▶ **To do**:
Going line by line through the records below, write out everything starting with the line containing "The image size" and going on through the line containing "You are a GUI", exactly and inclusively. Pictures do not go in.

▶ **Records to process**:
****************************************

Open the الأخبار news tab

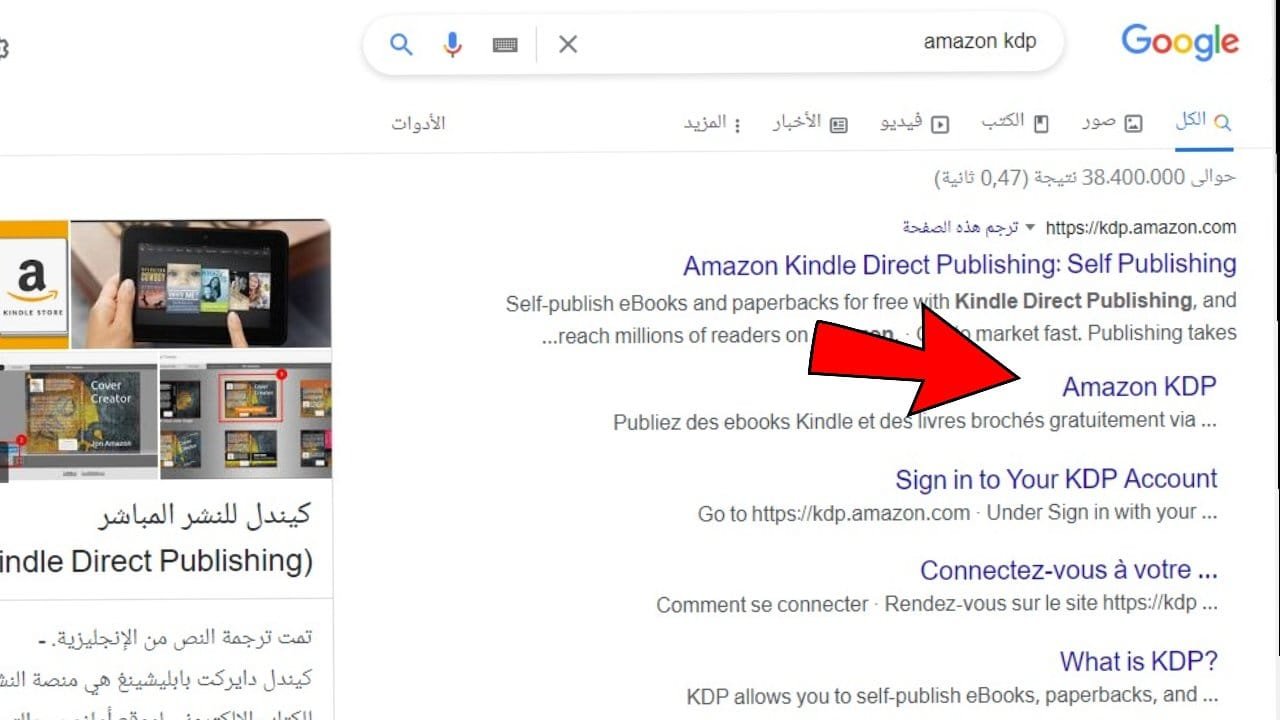[x=810, y=123]
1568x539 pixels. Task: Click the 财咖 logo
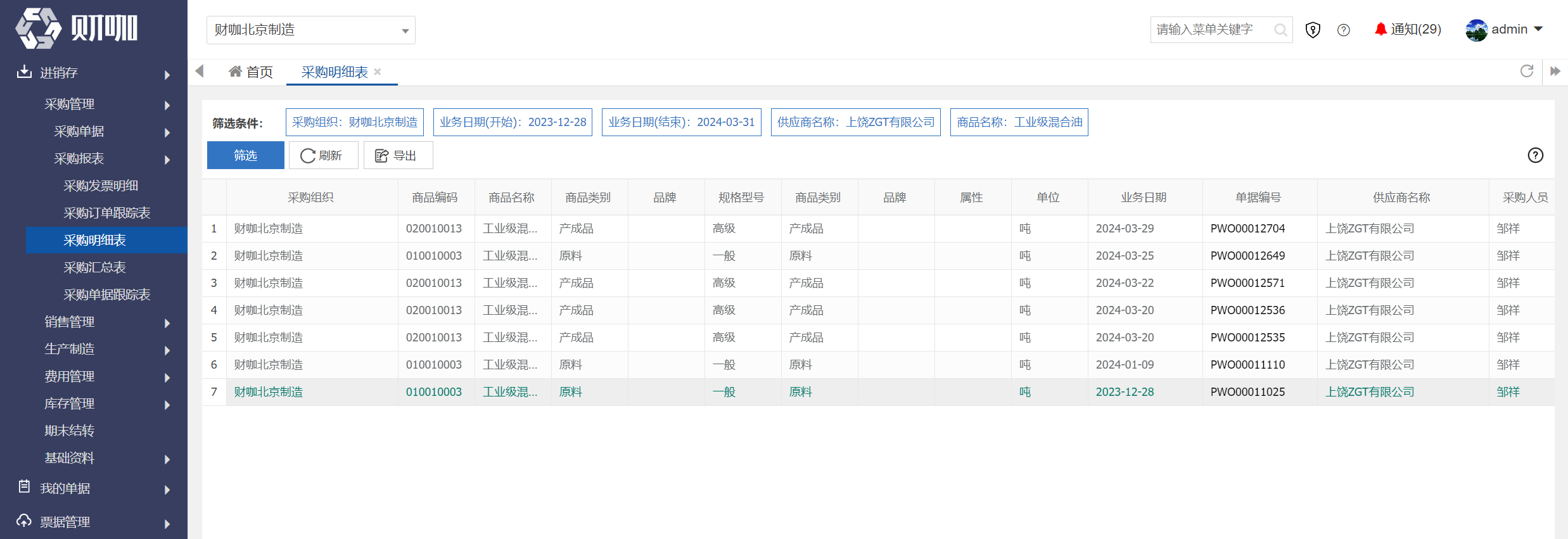(77, 28)
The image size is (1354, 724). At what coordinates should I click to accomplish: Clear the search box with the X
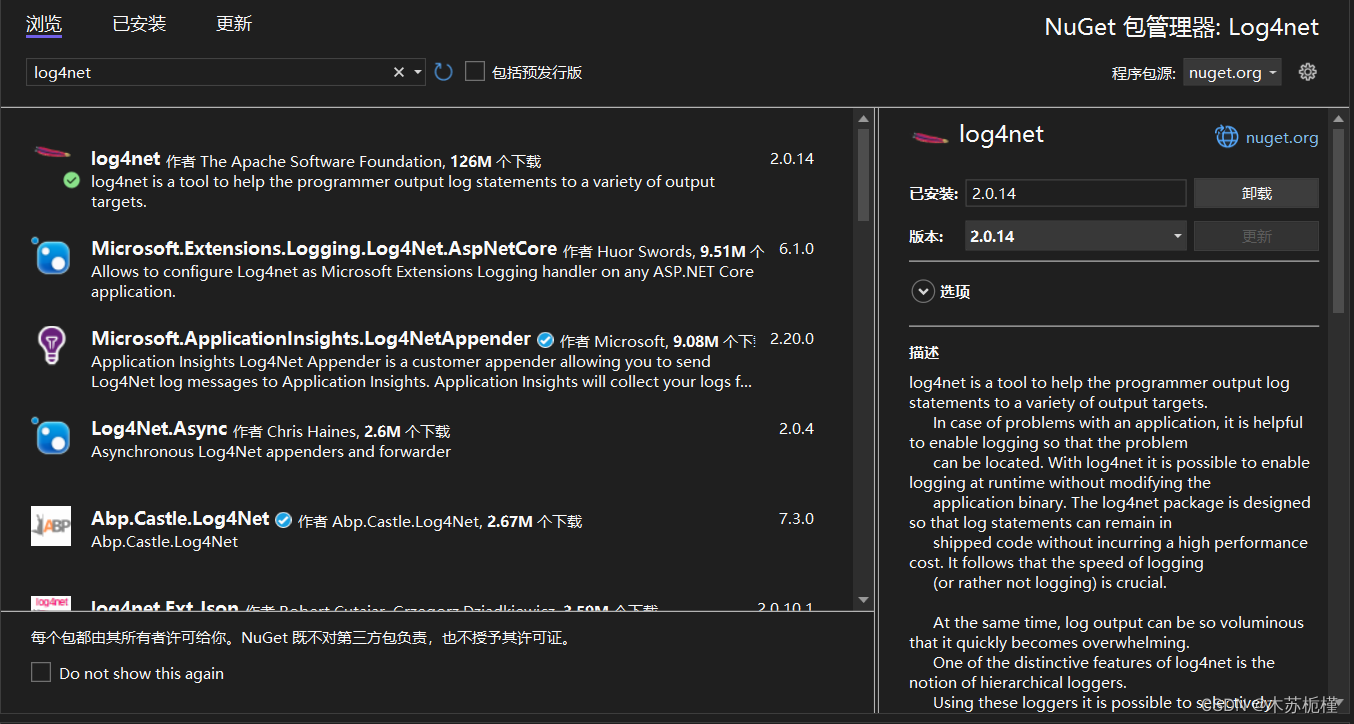[399, 71]
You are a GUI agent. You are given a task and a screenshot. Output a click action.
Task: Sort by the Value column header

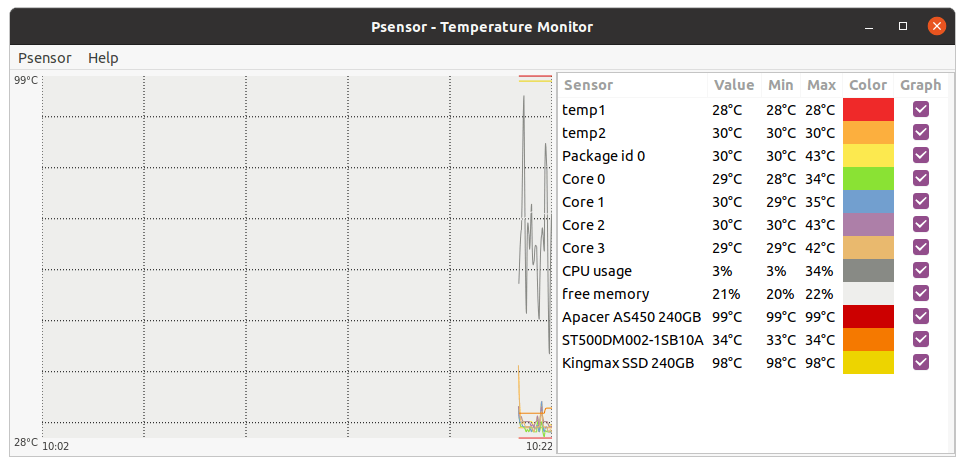click(x=734, y=85)
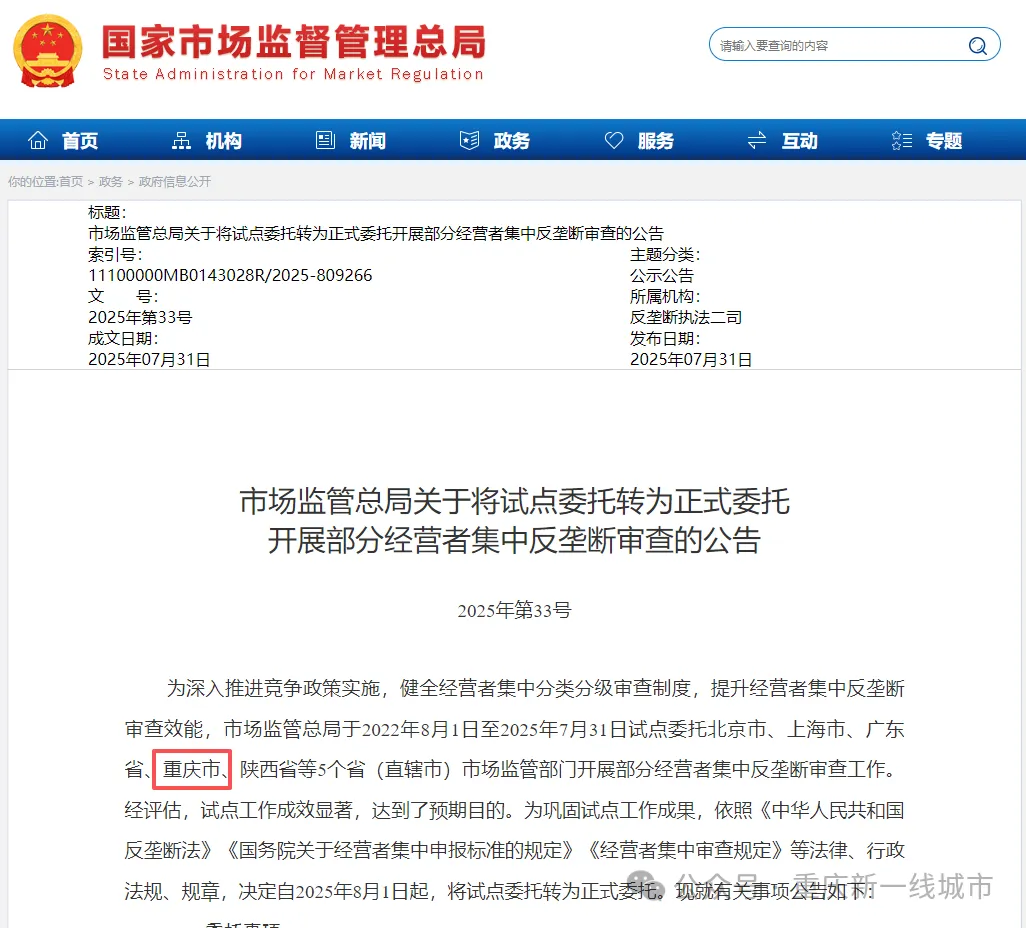Click the national emblem logo
Screen dimensions: 1026x928
tap(45, 50)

****************************************

▶ **Answer**:
The image size is (1354, 724). At what coordinates should I click to accomplish: Clear the search box with the X
[399, 71]
You are a GUI agent. You are given a task and a screenshot. Output a click action.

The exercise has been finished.